Although the peptide, exenatide, has been widely used as a drug for the treatment of type 2 diabetes, its short plasma half-life requires frequent subcutaneous injection, resulting in poor patient compliance in addition to side effects such as infection at the sites of injection. Here, we report a novel long-acting fusion peptide comprising exenatide and a human serum albumin (HSA)-binding aptide. A phage display screen of a library of aptides, yielded an HSA-specific aptide (APT) that bound HSA with a K of 188nM. The recombinant fusion peptide comprising exenatide and APT (exenatide-APT) was expressed in Escherichia coli and purified by affinity and size-exclusion chromatography. The resulting exenatide-APT fusion peptide showed glucose-induced insulin secretion activity similar to that of native exenatide when tested in vitro using the INS-1 cell line.
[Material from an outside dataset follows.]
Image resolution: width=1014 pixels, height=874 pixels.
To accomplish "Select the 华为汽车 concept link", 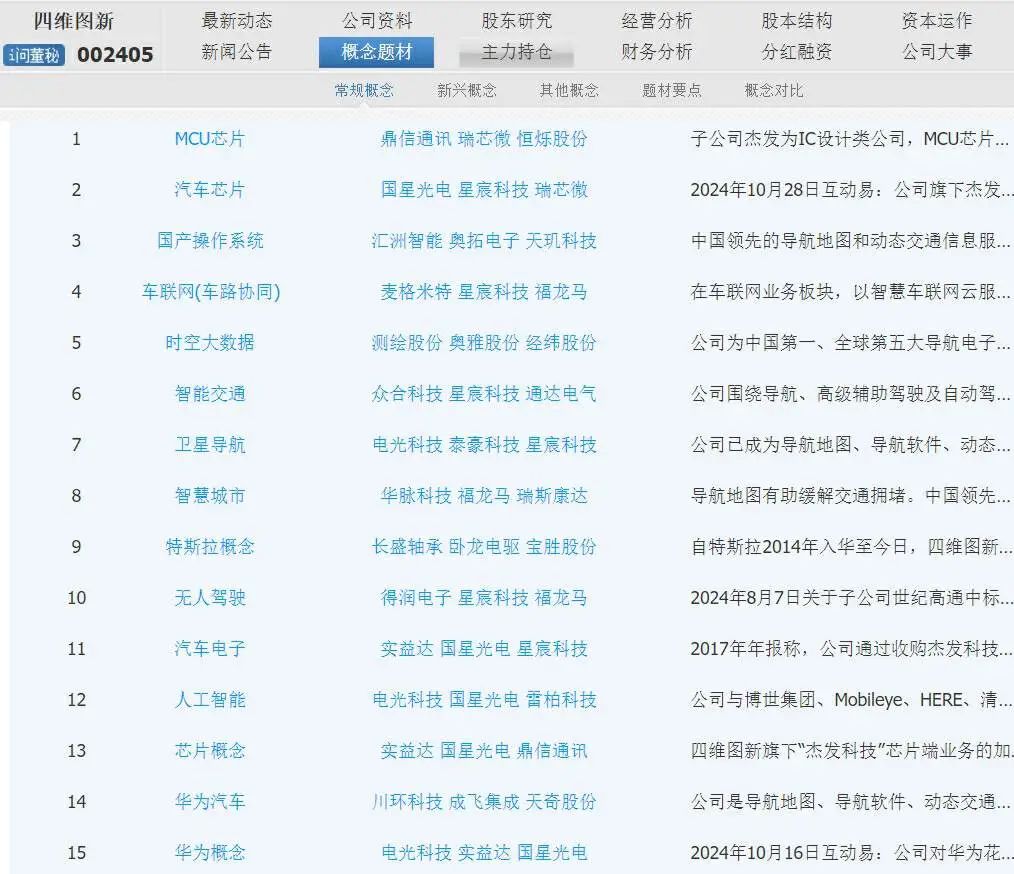I will 210,802.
A pharmacokinetic analysis of exenatide-APT after subcutaneous administration revealed a 4-fold longer plasma half-life (1.3 vs. 0.35h) compared with exenatide. Furthermore, exenatide-APT showed significantly improved anti-hyperglycemic effects in oral glucose tolerance tests and enhanced hypoglycemic effects compared with exenatide in a db/db type 2 diabetes mouse model. These results suggest that the exenatide-APT fusion peptide could be used as a potential anti-diabetic agent for the treatment of type 2 diabetes.